In this recipe, you will learn how to capture frames from a USB camera live and simultaneously write frames into a video file using a specified video codec.
Writing a frame stream into video
Getting ready
You need to have OpenCV 3.x installed with Python API support.
How to do it...
Here are the steps we need to execute in order to complete this recipe:
- First, we create a camera capture object, as in the previous recipes, and get the frame height and width:
import cv2
capture = cv2.VideoCapture(0)
frame_width = int(capture.get(cv2.CAP_PROP_FRAME_WIDTH))
frame_height = int(capture.get(cv2.CAP_PROP_FRAME_HEIGHT))

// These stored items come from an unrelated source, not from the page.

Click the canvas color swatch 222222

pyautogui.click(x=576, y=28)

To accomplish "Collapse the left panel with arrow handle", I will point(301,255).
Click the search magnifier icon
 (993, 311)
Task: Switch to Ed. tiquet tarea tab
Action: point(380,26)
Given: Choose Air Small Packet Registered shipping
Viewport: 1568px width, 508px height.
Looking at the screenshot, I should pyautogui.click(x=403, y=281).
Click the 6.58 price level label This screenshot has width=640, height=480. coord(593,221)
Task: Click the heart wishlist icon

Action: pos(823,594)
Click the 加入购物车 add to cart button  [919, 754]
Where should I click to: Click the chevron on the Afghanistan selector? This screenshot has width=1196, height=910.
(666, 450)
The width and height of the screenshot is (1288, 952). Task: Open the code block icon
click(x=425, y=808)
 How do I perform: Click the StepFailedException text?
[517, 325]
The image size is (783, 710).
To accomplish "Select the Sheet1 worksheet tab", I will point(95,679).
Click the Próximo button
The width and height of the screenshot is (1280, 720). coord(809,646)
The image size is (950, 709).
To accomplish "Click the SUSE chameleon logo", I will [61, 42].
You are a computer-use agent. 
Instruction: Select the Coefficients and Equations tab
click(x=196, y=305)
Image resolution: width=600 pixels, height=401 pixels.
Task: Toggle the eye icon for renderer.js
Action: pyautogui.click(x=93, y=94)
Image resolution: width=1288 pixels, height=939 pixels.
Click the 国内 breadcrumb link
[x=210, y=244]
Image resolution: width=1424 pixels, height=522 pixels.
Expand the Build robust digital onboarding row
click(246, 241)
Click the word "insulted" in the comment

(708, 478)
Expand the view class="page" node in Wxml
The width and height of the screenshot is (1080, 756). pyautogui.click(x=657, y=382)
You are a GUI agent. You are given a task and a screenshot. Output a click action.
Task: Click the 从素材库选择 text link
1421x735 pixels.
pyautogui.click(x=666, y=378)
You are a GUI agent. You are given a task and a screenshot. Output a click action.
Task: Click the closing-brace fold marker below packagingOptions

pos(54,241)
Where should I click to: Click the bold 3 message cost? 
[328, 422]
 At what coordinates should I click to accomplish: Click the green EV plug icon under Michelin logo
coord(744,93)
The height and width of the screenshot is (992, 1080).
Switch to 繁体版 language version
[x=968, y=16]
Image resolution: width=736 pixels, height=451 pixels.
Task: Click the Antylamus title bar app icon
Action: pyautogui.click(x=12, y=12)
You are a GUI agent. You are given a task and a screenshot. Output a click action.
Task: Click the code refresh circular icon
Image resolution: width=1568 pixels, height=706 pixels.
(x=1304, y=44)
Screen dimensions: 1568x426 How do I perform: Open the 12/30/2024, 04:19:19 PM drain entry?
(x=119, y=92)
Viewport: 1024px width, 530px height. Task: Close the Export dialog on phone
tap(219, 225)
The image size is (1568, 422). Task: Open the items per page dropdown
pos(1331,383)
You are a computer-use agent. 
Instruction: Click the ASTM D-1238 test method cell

print('Frame width:', frame_width)
print('Frame height:', frame_height)
- Create a video writer:
video = cv2.VideoWriter('../data/captured_video.avi', cv2.VideoWriter_fourcc(*'X264'),
25, (frame_width, frame_height))
- Then, in an infinite while loop, capture frames and write them using the video.write method:
while True:
has_frame, frame = capture.read()
if not has_frame:
print('Can\'t get frame')
break
video.write(frame)
cv2.imshow('frame', frame)
key = cv2.waitKey(3)
if key == 27:
print('Pressed Esc')
break
- Release all created VideoCapture and VideoWriter objects, and destroy the windows:
capture.release()
writer.release()
cv2.destroyAllWindows()
How it works...
Writing video is performed using the cv2.VideoWriter class. The constructor takes the output video path, four characted code (FOURCC) specifying video code, desired frame rate and frame size. Examples of codec codes include P, I, M, and 1 for MPEG-1; M, J, P, and G for motion-JPEG; X, V, I, and D for XVID MPEG-4; and H, 2, 6, and 4 for H.264.